- Origin: Hamilton, Ontario, Canada
- Genres: Indie rock
- Years active: 1991–2000
- Label: Sonic Unyon
- Past members: Sandy McIntosh Mark Milne Tim Potocic Rob Higgins April Sabucco Peter Kirkpatrick Gary "Wool" McMaster Doug Lea

= Tristan Psionic =

Hamilton, Ontario indie rock band active 1991–2010

Tristan Psionic was a Canadian indie rock band. The band members also founded the music label Sonic Unyon.

==History==
Triston Psionic was formed in 1991 in an industrial warehouse loft in Hamilton, Ontario. The band consisted of vocalist Sandy McIntosh, guitarist Mark Milne, bassist Peter Lemmond and then Gary "Wool" McMaster and Wet Spots drummer Doug Lea. The band was named after Peter's dog. This lineup recorded a cassette, Psix Psong Demo.

=====

TASK TO COMPLETE:
Answer these questions from the Tristan Psionic profile above:
1. Which music label did the band members found?
2. Where was the band formed?
3. What was the name of the cassette the first lineup recorded?

INFORMATION GIVEN:
=====

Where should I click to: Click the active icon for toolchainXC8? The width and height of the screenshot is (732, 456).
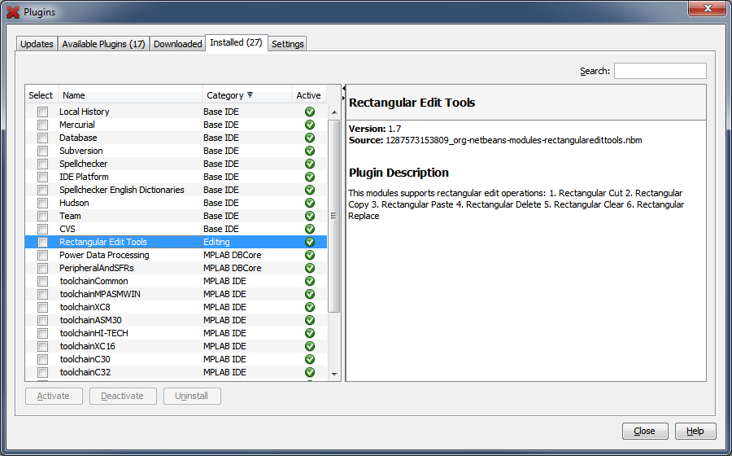[x=309, y=307]
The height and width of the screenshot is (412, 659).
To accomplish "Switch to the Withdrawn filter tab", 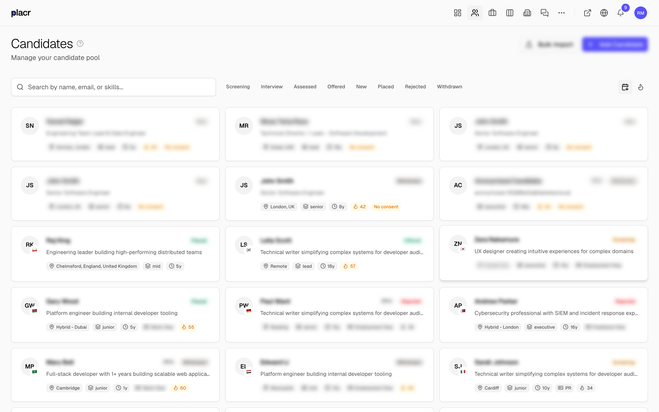I will point(449,87).
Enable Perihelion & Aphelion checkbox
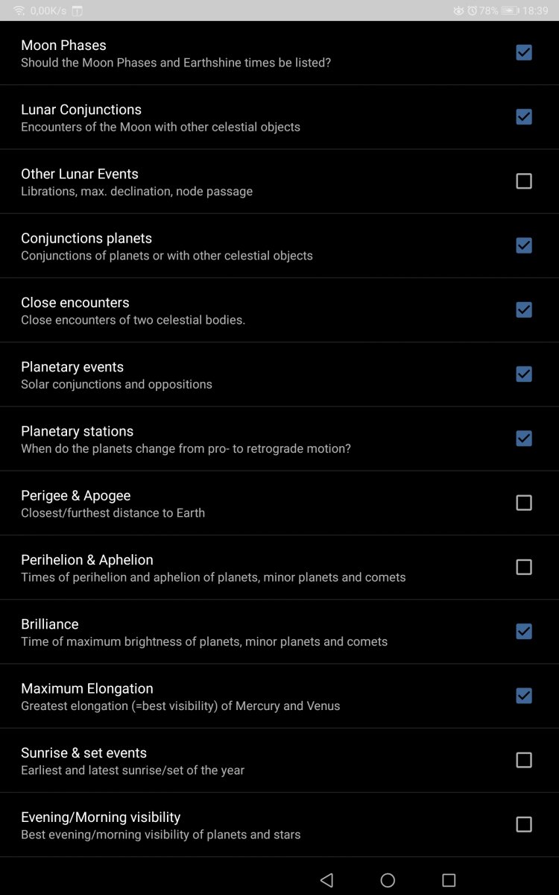This screenshot has height=895, width=559. coord(524,567)
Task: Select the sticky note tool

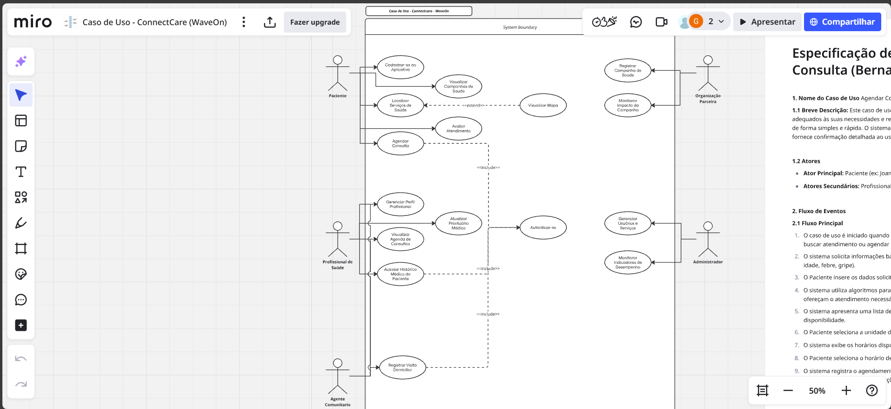Action: click(21, 146)

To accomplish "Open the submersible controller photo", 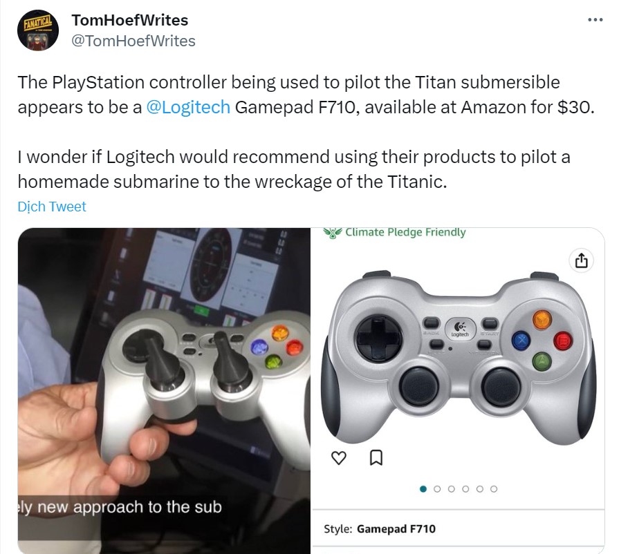I will [x=164, y=390].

=====

RESPONSE TO THIS EXERCISE:
1. Sonic Unyon
2. In an industrial warehouse loft in Hamilton, Ontario
3. Psix Psong Demo